Bastille Day. Would the race’s French protagonists rise to the occasion?
Bastille Day, a celebration of the overthrow of the political status quo. Could the breakaway turn the tables on the peloton for the second day in a row? There were plenty of polka-dotted publique at the roadsides to find out.
Simon Clarke again represented EF Education First in the breakaway group. The Australian has won stages at the Vuelta before but counts an individual Tour stage win as one of his main ambitions.
Here he is following Bahrain-Merida’s Ivan Cortina.
Behind, the peloton was strung out at times but rolled in fifteen minutes behind the day’s winner, South African Daryl Impey.
Clarke couldn’t make it count in the finale but was impressive riding all day in the break. Chapeau.

Stage 10


Today’s stage took in some rolling terrain again but, on paper at least, did not seem set to cause an upset. In the end, it was anything but plain sailing.
The mood was light on the team bus but a detailed plan was in motion to guard against time loss in the crosswinds that were due to affect the latter stages. Experts in the echelons, Scully, Langeveld and Clarke would have vital roles to play.
The race would take a while to heat up but those who waited were in for a gripping last hour of action.
As the wind speed increased, teams jostled for position at the front.
After the stage, Tom Scully revealed that the team had identified the 175km mark as the moment to hit the front. At this point, the crosswinds would be strongest and it would be crucial to be well positioned.
Riding alongside the Deceuninck-Quickstep team, Simon Clarke pulled a huge turn that began to cause some damage in the bunch behind. Unfortunately, Rigo Uran was on the wrong side of the split.
The sense of frustration at the 100 second time loss Uran eventually incurred was palpable at the finish. Riders went straight onto the team bus to join their directors for a post-stage debrief. The salt stains on Scully’s jersey showed the efforts of the day.
The team had worked well, it was just a case of unfortunate timing, as Uran explained to reporters post-stage.

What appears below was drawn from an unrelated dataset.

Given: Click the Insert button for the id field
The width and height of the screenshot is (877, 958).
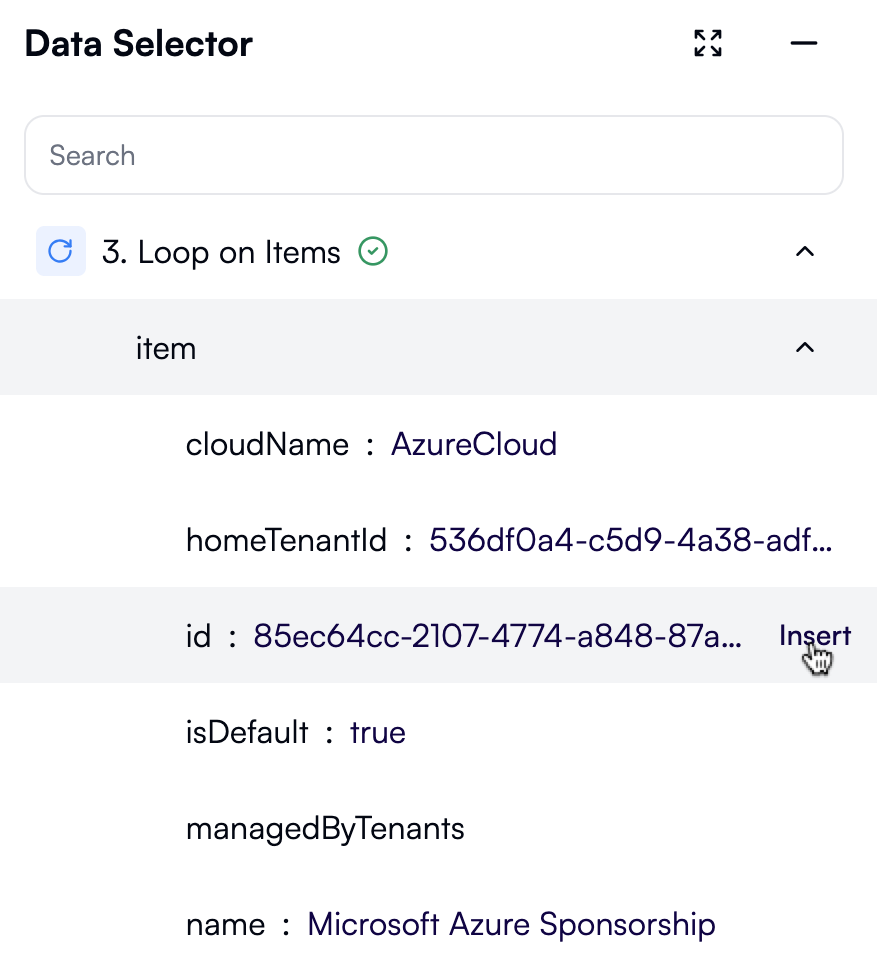Looking at the screenshot, I should [814, 635].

After an arduously long ten-day block of racing, the Tour now enters the mountains. With two Pyrenean stages and a time trial coming up, time gaps are a certainty and all is still to play for. The race has only just begun. Stay tuned.

Stage 11

Albi – Toulouse

On paper, the eleventh stage was a simple sprint set piece but the same was said about the tenth. Uran was well marshalled by super domestique Tom Scully who can be seen riding behind the Colombian for hours, perfectly placed to cover ill-timed incidents.
EF Education First were determined to stick together after the splits on stage 10. Simon Clarke, as road captain, acts on information passed to riders from sports directors in the cars behind.
Sebastian Langeveld is a another key man for the team on flat stages. Unfortunately the Dutchman was taken down in the fight for position towards the end of the stage.